What to produce: Pick out each row below that contains the word "Instruction" and copy those rows in full.

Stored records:
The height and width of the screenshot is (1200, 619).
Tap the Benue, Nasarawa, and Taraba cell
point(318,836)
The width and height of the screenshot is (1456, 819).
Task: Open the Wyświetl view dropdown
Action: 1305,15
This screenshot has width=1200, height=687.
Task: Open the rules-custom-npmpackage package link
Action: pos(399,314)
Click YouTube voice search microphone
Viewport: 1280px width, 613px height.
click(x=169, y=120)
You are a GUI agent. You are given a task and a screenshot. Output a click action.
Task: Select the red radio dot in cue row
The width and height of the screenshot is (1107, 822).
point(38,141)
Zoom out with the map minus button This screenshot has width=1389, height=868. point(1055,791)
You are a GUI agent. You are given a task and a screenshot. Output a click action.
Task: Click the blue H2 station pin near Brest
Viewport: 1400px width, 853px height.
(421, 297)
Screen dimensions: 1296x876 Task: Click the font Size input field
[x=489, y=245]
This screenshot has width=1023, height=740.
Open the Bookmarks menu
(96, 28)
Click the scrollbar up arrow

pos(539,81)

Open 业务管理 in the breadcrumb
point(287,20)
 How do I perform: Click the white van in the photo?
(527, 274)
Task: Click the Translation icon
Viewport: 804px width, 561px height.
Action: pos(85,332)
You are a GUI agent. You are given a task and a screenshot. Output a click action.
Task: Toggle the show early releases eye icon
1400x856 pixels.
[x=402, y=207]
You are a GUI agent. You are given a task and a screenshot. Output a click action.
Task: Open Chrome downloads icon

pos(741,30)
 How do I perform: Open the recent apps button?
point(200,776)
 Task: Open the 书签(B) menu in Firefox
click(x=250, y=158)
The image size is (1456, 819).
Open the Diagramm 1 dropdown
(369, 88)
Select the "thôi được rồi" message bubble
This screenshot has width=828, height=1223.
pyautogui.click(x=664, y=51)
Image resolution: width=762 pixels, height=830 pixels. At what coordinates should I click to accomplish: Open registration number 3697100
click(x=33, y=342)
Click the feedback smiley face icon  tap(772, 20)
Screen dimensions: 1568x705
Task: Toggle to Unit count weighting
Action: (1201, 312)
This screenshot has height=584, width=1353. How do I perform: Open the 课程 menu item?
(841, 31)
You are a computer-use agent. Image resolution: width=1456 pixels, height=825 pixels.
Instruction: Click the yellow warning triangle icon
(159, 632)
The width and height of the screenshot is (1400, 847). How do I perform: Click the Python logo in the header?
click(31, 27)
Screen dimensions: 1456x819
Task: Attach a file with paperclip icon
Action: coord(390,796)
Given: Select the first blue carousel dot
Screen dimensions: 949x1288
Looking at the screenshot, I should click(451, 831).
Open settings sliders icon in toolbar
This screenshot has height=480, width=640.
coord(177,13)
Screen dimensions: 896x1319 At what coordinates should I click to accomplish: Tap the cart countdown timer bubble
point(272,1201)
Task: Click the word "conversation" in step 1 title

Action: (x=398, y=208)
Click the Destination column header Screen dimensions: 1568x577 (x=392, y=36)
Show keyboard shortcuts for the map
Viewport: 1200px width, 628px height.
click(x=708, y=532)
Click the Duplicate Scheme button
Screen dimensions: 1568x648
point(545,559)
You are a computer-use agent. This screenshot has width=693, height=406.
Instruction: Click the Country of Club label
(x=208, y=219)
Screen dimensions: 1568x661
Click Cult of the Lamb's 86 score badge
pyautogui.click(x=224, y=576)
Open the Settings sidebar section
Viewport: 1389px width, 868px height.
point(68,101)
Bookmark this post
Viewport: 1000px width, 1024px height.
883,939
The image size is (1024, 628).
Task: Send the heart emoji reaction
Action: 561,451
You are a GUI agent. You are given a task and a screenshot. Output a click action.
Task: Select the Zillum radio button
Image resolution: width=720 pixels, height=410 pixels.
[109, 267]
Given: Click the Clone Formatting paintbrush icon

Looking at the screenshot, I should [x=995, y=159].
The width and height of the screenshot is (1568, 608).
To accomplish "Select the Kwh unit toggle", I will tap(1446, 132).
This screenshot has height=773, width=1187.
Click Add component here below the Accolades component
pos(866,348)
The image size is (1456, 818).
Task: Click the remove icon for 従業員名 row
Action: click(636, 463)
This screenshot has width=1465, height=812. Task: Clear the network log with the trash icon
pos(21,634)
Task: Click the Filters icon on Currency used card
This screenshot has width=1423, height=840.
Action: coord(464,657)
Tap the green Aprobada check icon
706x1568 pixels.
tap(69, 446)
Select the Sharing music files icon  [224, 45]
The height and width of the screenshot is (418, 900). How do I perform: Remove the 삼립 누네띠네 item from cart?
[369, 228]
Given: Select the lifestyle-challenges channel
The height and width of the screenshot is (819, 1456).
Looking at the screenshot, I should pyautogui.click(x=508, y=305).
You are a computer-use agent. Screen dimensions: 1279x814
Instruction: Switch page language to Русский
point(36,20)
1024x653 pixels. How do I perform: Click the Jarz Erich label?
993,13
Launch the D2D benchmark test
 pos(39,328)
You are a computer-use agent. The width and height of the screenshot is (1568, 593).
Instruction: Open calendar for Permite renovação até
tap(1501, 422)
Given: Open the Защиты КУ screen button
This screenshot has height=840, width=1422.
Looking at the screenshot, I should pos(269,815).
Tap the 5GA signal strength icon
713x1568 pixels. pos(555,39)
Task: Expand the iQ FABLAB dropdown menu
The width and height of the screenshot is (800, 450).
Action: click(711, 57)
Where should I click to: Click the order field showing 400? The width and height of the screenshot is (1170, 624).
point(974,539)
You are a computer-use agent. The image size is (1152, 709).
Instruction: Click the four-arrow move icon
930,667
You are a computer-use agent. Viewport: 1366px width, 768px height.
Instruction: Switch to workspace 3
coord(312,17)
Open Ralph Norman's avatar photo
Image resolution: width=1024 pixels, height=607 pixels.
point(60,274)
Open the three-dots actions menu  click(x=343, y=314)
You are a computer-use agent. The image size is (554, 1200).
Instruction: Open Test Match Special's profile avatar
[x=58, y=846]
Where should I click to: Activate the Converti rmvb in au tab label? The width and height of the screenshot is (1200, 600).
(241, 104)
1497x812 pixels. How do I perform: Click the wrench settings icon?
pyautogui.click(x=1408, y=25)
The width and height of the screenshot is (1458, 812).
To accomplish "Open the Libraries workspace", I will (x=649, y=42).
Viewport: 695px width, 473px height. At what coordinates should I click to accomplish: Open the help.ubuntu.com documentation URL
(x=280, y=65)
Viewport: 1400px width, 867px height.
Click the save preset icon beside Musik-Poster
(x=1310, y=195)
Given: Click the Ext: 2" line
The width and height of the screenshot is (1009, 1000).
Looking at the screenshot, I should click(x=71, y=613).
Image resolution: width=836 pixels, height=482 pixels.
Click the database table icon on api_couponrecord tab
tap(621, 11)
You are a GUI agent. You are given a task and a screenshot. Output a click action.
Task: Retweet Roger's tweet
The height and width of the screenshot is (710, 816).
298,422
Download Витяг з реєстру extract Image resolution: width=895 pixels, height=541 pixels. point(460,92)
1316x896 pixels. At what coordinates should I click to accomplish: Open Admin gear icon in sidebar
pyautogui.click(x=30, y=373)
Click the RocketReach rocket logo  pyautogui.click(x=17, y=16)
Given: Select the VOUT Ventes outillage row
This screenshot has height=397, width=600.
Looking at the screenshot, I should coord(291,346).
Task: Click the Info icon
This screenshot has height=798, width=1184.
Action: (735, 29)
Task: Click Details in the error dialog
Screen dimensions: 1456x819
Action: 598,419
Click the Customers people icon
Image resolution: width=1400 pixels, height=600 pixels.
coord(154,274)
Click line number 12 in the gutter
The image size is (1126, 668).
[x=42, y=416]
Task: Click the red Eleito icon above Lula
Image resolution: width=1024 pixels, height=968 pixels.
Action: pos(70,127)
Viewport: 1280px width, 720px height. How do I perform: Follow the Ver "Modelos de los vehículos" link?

Correct response:
Instruction: Click the yellow warning triangle icon
Instruction: Click the Country of Club label
Instruction: Switch page language to Русский
Instruction: Open calendar for Permite renovação até
Instruction: Click the four-arrow move icon
Instruction: Switch to workspace 3
Instruction: Open Test Match Special's profile avatar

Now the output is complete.